100 Meistersprüche zu Tai Chi – Aussage 25
Meisterspruch 025:
„Während der Bewegung sollte unsere Haltung ausgeglichen, aufrecht, gleichmäßig und einheitlich sein.“
(Yang Cheng-Fu).
Hintergrundinfo:
→Yang Cheng-Fu („Yang Ch’eng-Fu“ oder auch: „Yang Chengfu“), China 1883-1936,
gilt als berühmtester Meister und Vertreter der Familie Yang und deren gleichnamigen→Yang-Stil im 20. Jahrhundert.
Yang Chen-Fu erklärt hier, wie eine Bewegung mit und in Tai Chi durchzuführen ist und welche „Haltung“ hierbei eingenommen werden solle.
Anmerkung:
Ich persönlich finde, dass diese Aussage durchaus wiederum unter Berücksichtigung der üblichen →Ambiguität klassischer chinesischer Sprüche betrachtet werden kann, wofür ja der Zeitraum der Entstehung spricht (Anfang 20. Jahrhundert).
Und es dabei schließlich ja um auch um „Tai Chi“ geht, womit von vorn herein klar ist, dass zumindest ein(!) „sowohl als auch“ beinhaltet sein muss.
Damit ergibt sich die Frage:
Worin besteht nun das „sowohl als auch“?
Antwort:
In dem Begriff „Haltung“.
Unter „Haltung“ ist hier zweierlei gemeint, zum einen die reine Physis (der körperliche Aspekt“), zum anderen die mentale, geistige, emotionale „Einstellung“ (der Aspekt „der →inneren Kampfkunst„), das „Ver-Halten“ einer Person, welche Tai Chi ausführt.
Zum körperlichen Aspekt kann man die Aussage wörtlich nehmen.
Während einer Bewegung, sollte die Körperhaltung den „→Prinzipien des Tai Chi“ folgen, welche Yang Cheng-Fu an anderer Stelle einmal für Anfänger formuliert hatte.
Darüber hinaus ist wäre zu beachten, dass eben „Anspannung“ und „Entspannung“ von Muskeln, Sehnen, Körperteilen immer einen Ausgleich erfordern. Ist in einem Bewegungsabschnitt eine Anspannung nötig, muss dem eine Entspannung folgen. Ist ein Körperteil „gespannt“, ist eine andere Region „entspannt“ usw. usf.

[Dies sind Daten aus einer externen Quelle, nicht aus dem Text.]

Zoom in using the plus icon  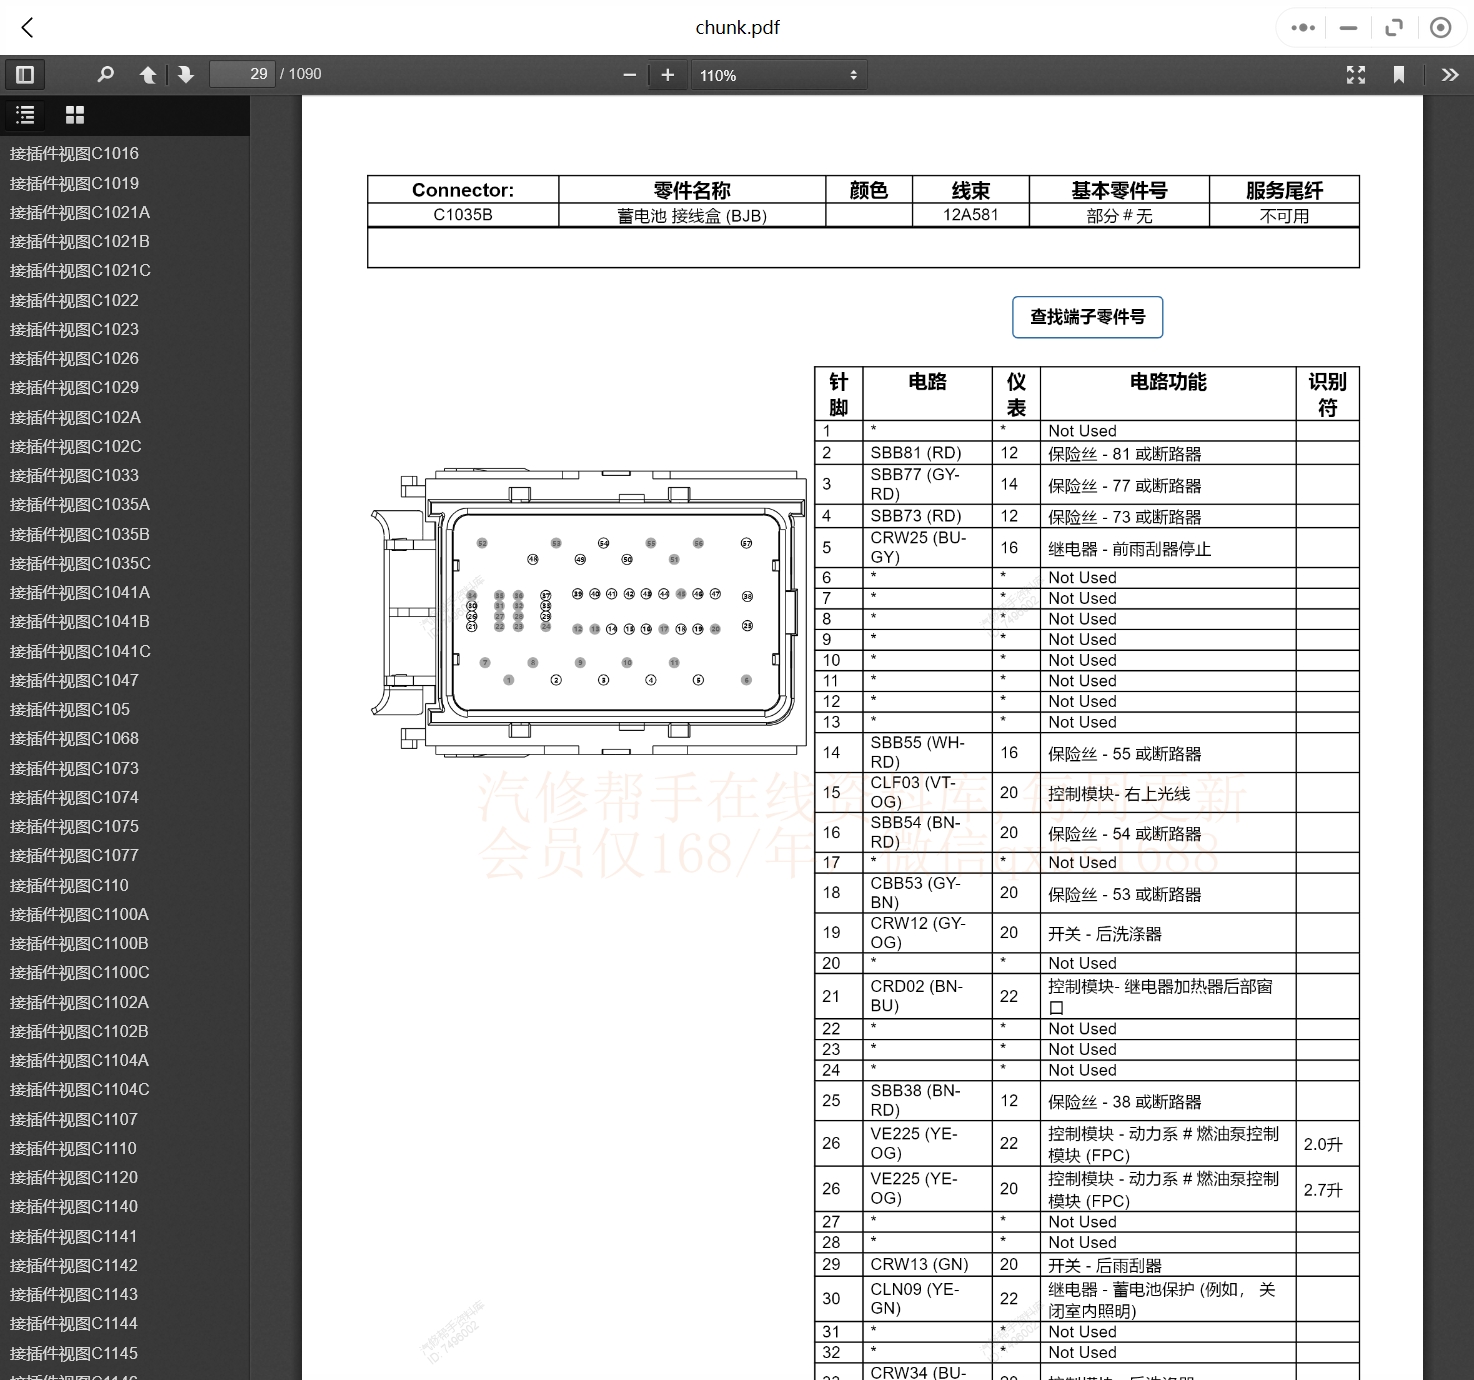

Grundsätzlich ist der Körper „von Kopf bis Fuß“ eben „aufrecht“ zu halten. Der Kopf, die Wirbelsäule, das Becken („Dan Tien“, „die Hüfte“) und der Standfuß bilden eine Linie. Es wird „niemals“ der Rücken „gekrümmt“, wenn dann nur die Hüfte „geknickt“ – auch dann nicht, wenn man „tiefer geht“ (zum Beispiel bei „Die Schlange kriecht nach unten“ – vulgo: „Die Hockende Peitsche“).
Die Bewegung erfolgt „gleichmäßig“, also weder „ruckartig“ oder „abgehackt“ bzw. „stotternd“.
„Einheitlich“ bedeutet eben genau das, was in der →Klassischen Schrift zu Taichi über die „Einheit des Körpers in der Bewegung“ (→Meisterspruch Nr. 013) ausgesagt wurde:
„Kein Teil des Körpers bewegt sich, wenn nicht der ganze Körper in Bewegung ist – kein Teil des Körpers ist in Ruhe, wenn nicht der ganze Körper in Ruhe ist“.
(Punkt).
Unter dem Aspekt der inneren Kampfkunst,
ist es sehr lohnend, sich selbst einmal Gedanken zu machen, welche „Haltung“, sprich: „Verhaltensweisen“ bzw. „Charakterzüge“ den obig genannten Begriffen von
- ausgeglichen sein
- aufrecht sein
- gleichmäßig und einheitlich sein
entsprechen und wie man jene, jeder für sich, realisieren kann!